Camera Obscura, Attic Lights
Alisha Ahmed 23/04/2009
What is the deal with Glasgow? No, really. What are Glaswegians fed with? Is it something like music sheets they have in their milk even before they have learnt how to talk? I wouldn't be surprised if that actually were so. This city has nurtured so many musical talents it has almost set a standard for art development.
So given this prologue, are Camera Obscura worth a fight? Well maybe… I almost got into one because of how much I really, really wanted to see them live. Considering that on Thursday 23rd April they were playing at the O2 Empire in Shepherd's Bush, I had to go around and see what all the fuss was about.
Their fourth album My Maudlin Career has just been release on April 20th and so far has been given the highest praises and marks any of their albums ever received (Pitchfork gave it an outstanding 8.3/10) and it was partly showcased at the Empire show.
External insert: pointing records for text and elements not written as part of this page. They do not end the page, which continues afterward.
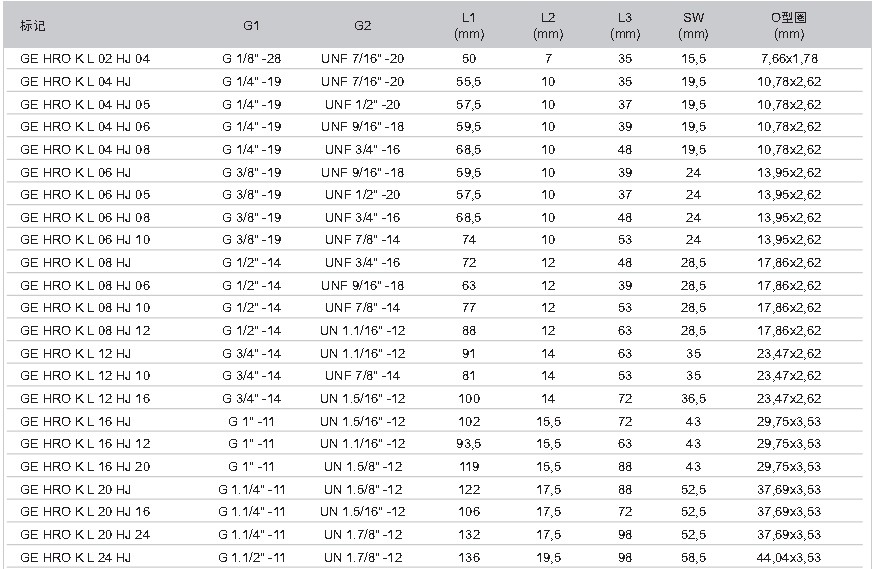The image size is (873, 569).
Task: Click the 7,66x1,78 O-ring value
Action: click(x=789, y=58)
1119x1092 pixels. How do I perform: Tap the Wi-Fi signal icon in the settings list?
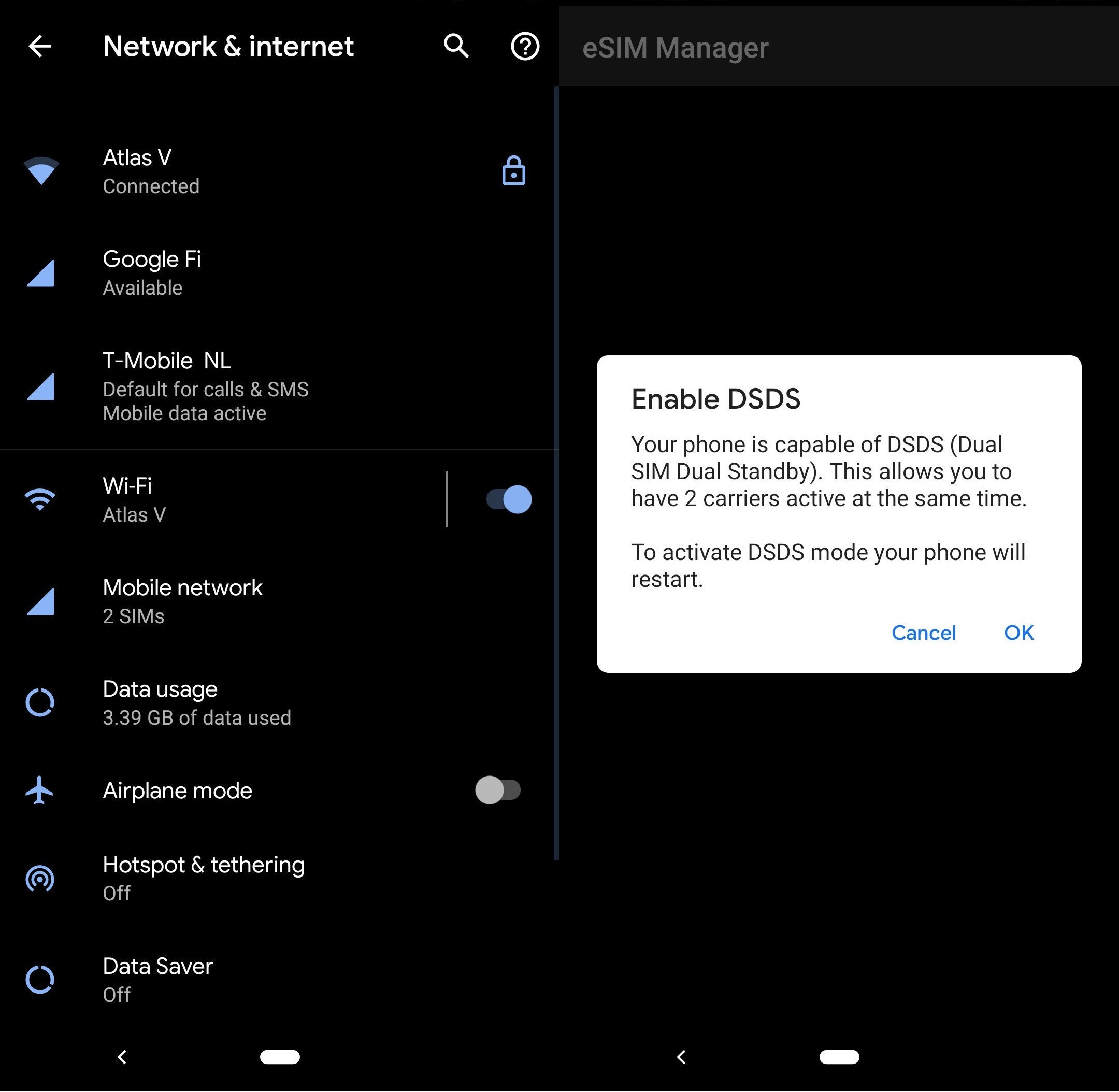pyautogui.click(x=39, y=499)
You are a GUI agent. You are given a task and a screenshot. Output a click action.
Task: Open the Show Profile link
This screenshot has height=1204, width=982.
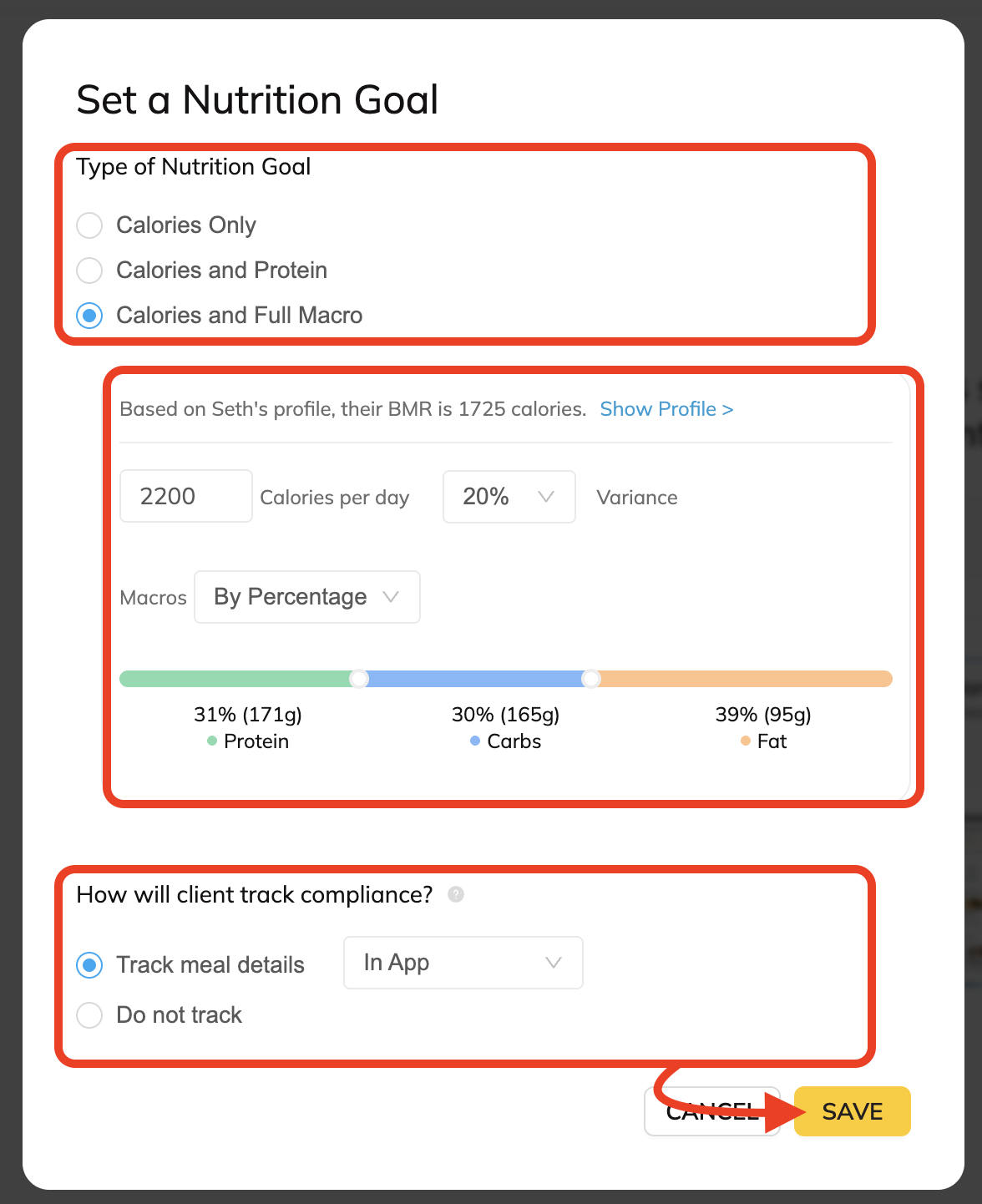tap(666, 409)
Although, as ninety per cent of the crowd was clearly made out of hardcore Camera Obscura fans (the amount of shirts and lyrics knowledge around the crowd left me pretty confident about this percentage) they didn't skip a general overview of their previous work as well.
They were supported by one of my favourite discoveries of 2008, which I had great expectations for: Attic Lights. When I found them among a pile of CDs that were all so indie I was about to turn to listening to white noise just to experience a change, but they stood out as a breath of fresh air. Bring Me Down is based around Beach Boys sounds and multi-layered harmonized vocals which deserved to be crowned as one of my favourite summertime tunes of 2008. And no surprise about the link to Camera Obscura as one of the Bring me Down edits was courtesy of the Glaswegian band.
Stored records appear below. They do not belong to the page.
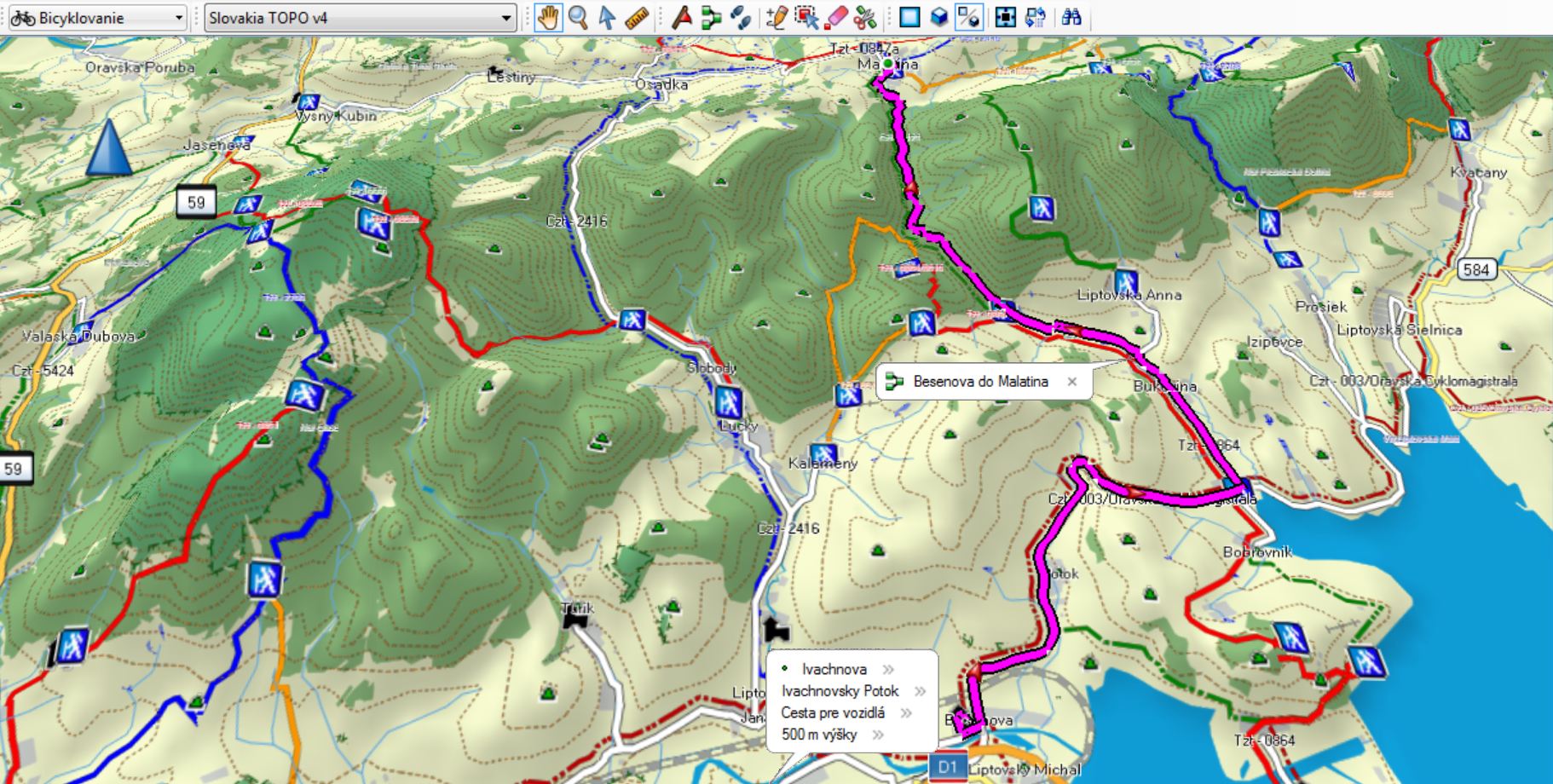The image size is (1553, 784).
Task: Activate the Zoom magnifier tool
Action: [578, 17]
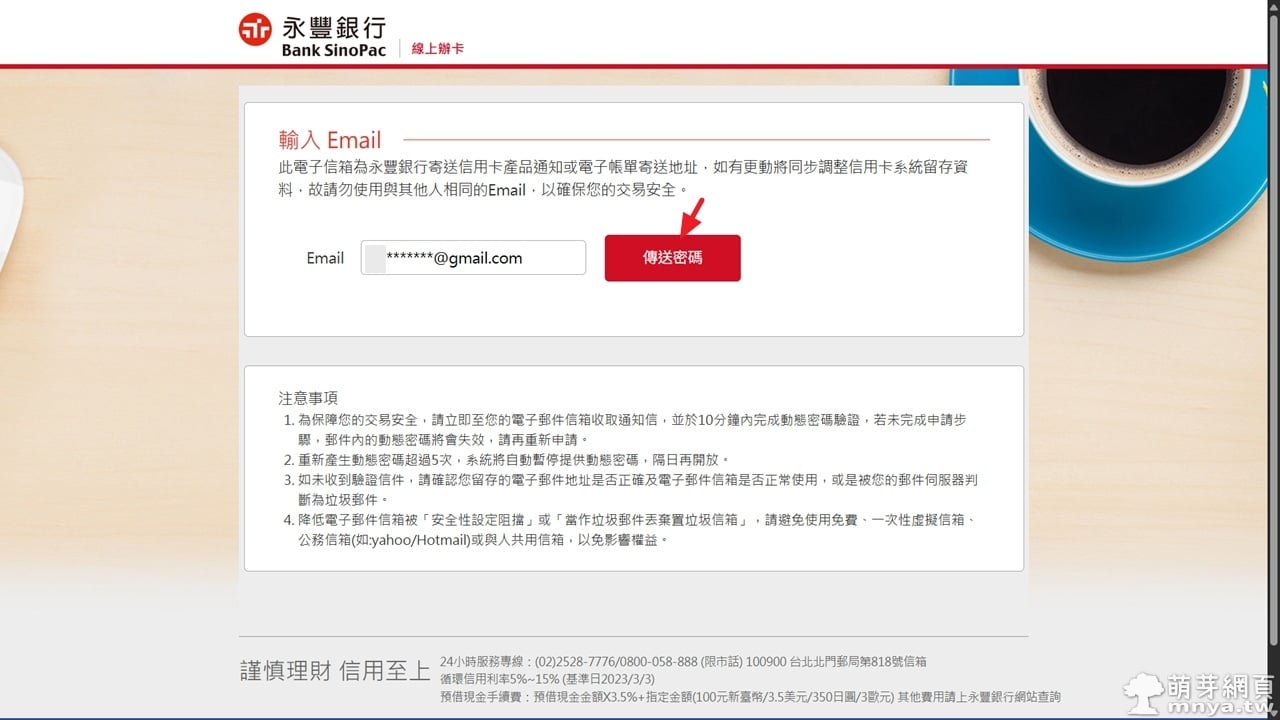Click the 循環信用利率 footer line

tap(547, 679)
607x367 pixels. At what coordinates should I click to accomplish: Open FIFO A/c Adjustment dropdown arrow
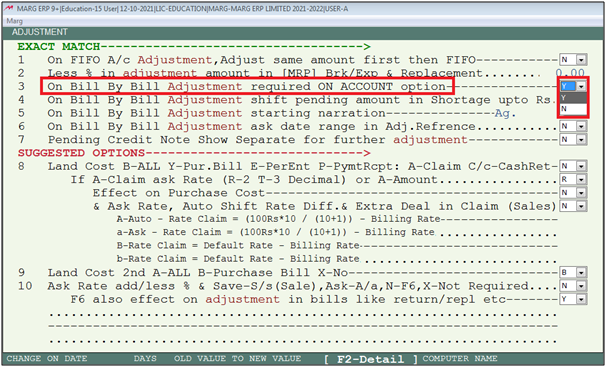tap(581, 60)

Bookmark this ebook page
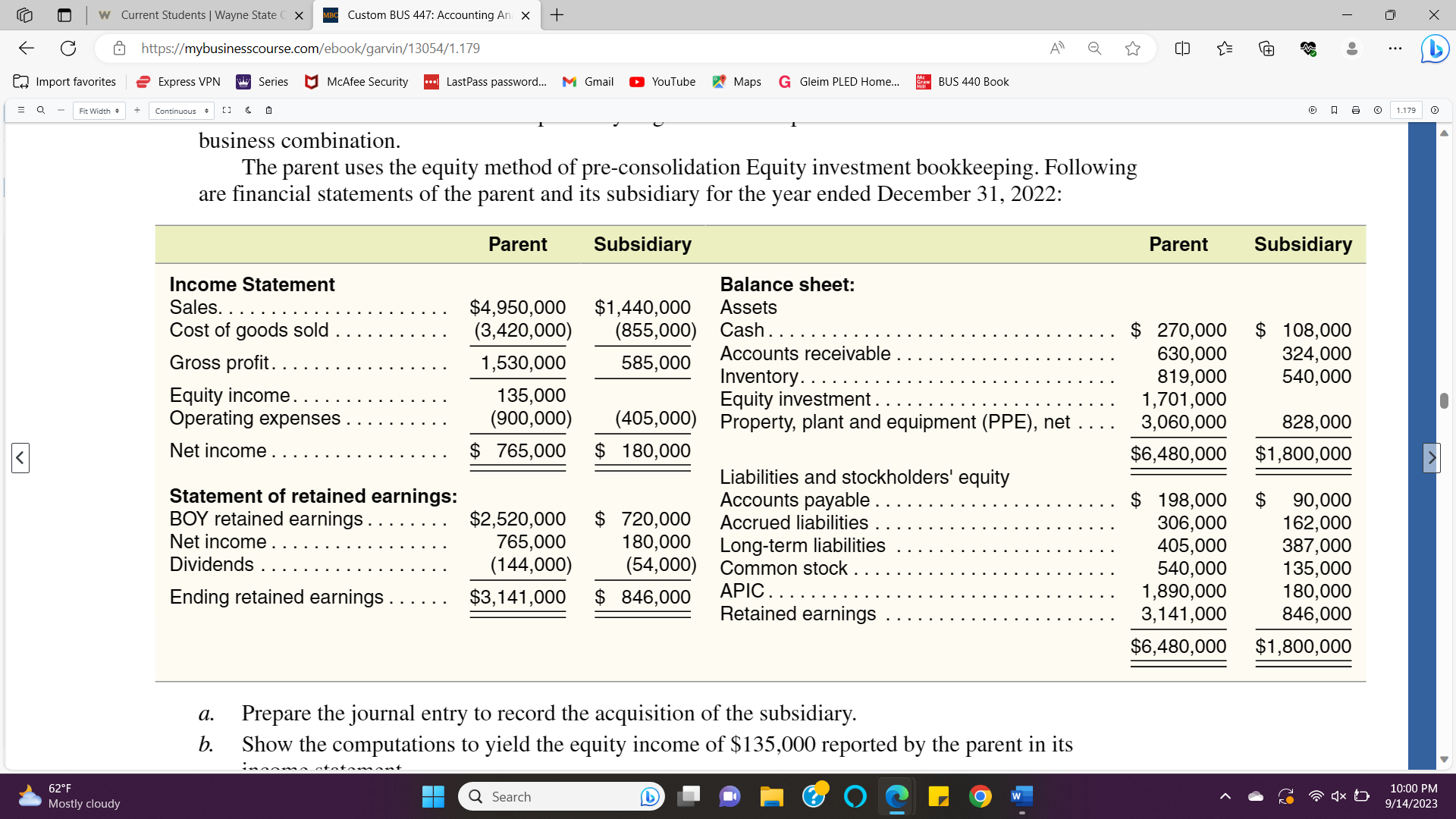click(x=1335, y=110)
So nearly a year on, I got my chance to see them performing live, and they didn't disappoint. I had missed seeing a relatively young band connect so well with a crowd, let alone someone else's crowd in the status of a support act. And yet Kevin Sherry's enthusiastic character was so infectious by the end of their set they had the full approval and support of Camera Obscura fans.
When Camera Obscura came on stage my attention was wholly fixed on Tracyanne Campbell's stage presence. She looked so serious it would have been nearly intimidating, but thankfully that feeling was taken away the moment she started to interact with her crowd. She does it in a very low-profile style, and she doesn't take fans for granted. Their post-war European feeling is brought around in their show as well as in their music. It's in the old style bass guitar, the waistcoats, the long black sparkly dress and the low-healed shoes. And I can't begin to tell how long it had been since I could hear an actual trumpet being played during a gig. It all left me with an ecstatic out-of-time smile on my face.
Am I easily impressed? No, I just skip writing about what I don't find interesting enough to like. And in the end yeah, experiencing a live show by Camera Obscura might be worth a fight… You don't get the chance to jump into such time wormholes very often.